- Born: May 21, 1928
- Died: August 19, 2016 (aged 88)
- Writing career
- Subject: Aviation history

= Edward T. Maloney =

American historian

Edward T. Maloney (May 21, 1928 – August 19, 2016) was an American aviation historian based in Southern California.

==Life==
During World War II, he joined the Civil Air Patrol. He later attended UCLA before transferring to Claremont Men's College, where he graduated in 1952.

Maloney began building model airplanes when he was 12 years old and by May 1953 he had a collection of over 200 of them.

By early 1961, he was chairman of the Pomona Exchange Club.

He assembled much of the collection of historic airframes displayed at the Planes of Fame Museum at Chino Airport, Chino, California.

Maloney believed that today's scrap is tomorrow's history, and in 1946 began collecting odd airframes for a future museum. His first item was reportedly a Mitsubishi J8M rocket-powered interceptor.

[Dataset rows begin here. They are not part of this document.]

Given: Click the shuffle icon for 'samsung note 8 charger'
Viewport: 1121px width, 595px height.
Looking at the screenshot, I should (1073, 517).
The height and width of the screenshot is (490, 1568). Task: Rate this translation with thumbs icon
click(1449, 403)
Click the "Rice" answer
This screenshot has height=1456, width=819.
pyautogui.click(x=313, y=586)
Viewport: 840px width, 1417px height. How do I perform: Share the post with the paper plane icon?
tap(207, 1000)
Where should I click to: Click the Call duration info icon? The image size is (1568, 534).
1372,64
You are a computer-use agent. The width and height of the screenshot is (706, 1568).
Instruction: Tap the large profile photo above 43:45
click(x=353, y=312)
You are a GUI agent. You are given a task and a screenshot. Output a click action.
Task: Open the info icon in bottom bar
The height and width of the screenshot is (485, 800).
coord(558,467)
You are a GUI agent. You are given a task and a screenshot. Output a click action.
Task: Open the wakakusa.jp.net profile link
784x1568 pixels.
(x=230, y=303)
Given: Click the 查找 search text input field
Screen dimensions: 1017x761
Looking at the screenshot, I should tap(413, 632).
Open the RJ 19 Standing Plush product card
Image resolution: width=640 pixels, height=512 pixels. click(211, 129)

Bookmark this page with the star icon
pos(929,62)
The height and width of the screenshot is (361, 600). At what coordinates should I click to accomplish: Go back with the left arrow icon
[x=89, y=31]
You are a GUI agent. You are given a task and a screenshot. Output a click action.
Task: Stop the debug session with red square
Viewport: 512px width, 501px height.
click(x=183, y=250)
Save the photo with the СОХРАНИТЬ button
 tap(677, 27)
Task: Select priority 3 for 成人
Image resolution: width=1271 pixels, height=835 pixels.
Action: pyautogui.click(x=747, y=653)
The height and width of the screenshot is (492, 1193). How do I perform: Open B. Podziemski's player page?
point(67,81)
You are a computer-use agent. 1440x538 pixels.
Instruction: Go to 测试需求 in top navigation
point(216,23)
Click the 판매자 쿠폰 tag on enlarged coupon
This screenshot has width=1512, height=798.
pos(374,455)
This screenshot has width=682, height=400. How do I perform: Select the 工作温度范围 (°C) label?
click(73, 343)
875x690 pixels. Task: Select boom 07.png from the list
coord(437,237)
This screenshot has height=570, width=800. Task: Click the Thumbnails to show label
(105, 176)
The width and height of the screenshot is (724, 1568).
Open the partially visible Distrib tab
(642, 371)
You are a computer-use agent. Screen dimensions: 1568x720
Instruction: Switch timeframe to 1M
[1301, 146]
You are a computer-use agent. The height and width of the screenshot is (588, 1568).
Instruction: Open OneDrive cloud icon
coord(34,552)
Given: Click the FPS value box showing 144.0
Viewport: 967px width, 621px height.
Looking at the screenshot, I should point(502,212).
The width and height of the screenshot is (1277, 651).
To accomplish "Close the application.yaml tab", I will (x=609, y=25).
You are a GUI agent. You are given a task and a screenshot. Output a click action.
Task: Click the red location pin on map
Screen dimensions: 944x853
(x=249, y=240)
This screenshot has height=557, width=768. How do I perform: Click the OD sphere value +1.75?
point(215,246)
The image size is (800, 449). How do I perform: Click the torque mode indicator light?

Maloney opened his first aviation museum at Claremont, California, on January 12, 1957, and then moved to Ontario International Airport in Ontario, California, in the 1960s. His collection included several military aircraft including a rare P-26 Peashooter, a P-51A, a Hanriot HD.1, a Heinkel He 162, the Northrop N9M flying wing testbed, the nose section of a B-36 Peacemaker bomber. It also includes the last B-17 Flying Fortress bomber in United States Air Force operation, the drone-director Piccadilly Lilly II (44-83684). This B-17 starred in the 12 O'Clock High television series from 1964 to 1966. Interactive displays included a vintage World War II gunnery training machine.

In 1969, Maloney was forced to move his collection from the Ontario Airport hangar, and chose its present location at Chino Airport.

Maloney was inducted in the EAA Warbirds of America Hall of Fame in 2001.

==Personal life==
Maloney married Alice Louise Bromley on 26 November 1949 and had four children. His daughter, Karen, married Steve Hinton. His son, Jim, was killed in the crash of a PT-22 on 21 May 1983. He died on 19 August 2016.